#### WHAT YOU NEED TO DO:
- a) In the Julia post, which package holds the general differentiable implicit function?
- b) List the three kinds of problems named in the title of the Julia post.

══ SOURCE PASSAGE ══

ANN: Differentiable implicit functions in Julia (optimisation, nonlinear solves and fixed point iterations)

In the spirit of https://arxiv.org/pdf/2105.15183.pdf, I have implemented a general differentiable implicit function in https://github.com/JuliaNonconvex/NonconvexUtils.jl. Feel free to take it for a spin and/or contribute more specialised applications of this feature for specific problem classes. You can find an example in the README.

13 Likes

While I think it’s cool it can be done generically, ultimately it comes down to algorithms and it’s hard for me to see how to make this interface fully swappable and optimized without handling each of the cases. For example, NonlinearSolve.jl’s adjoints have all sorts of things going on with heuristics for swapping AD systems and whether or not to use Jacobian-free Newton Krylov for the backpass or whether to build the Jacobian (which can be dependent on size, AD, etc.). And PDEs as well have a whole slew of things going on which dramatically impact performance by orders of magnitude. The heuristics need to be tailored to the different implicit function types and solvers as well, so I cannot see this as a long-term solution.

═══
══ EXTRACTED RECORDS ══

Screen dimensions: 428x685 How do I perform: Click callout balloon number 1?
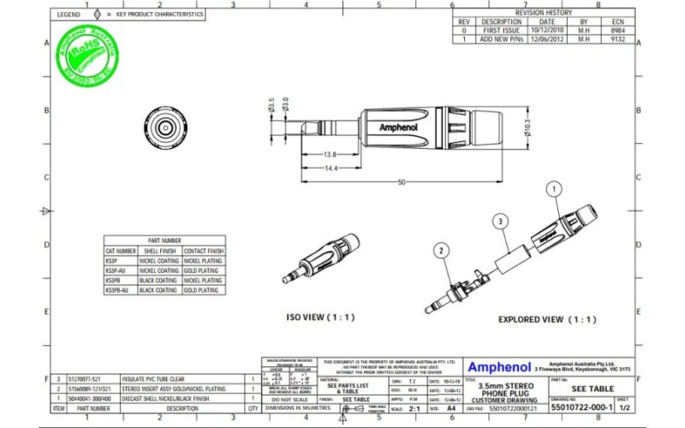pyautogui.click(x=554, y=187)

═══
══ EXTRACTED RECORDS ══

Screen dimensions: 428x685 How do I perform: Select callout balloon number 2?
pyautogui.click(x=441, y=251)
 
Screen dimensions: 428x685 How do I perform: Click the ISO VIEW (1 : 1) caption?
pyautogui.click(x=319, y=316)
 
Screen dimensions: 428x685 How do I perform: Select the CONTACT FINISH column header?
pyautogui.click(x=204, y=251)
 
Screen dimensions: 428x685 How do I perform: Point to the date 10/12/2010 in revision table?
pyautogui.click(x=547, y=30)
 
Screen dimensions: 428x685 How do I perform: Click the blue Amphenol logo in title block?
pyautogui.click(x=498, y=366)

═══

#### ANSWERS TO EACH TASK:
- a) NonconvexUtils.jl

- b) Optimisation, nonlinear solves, fixed point iterations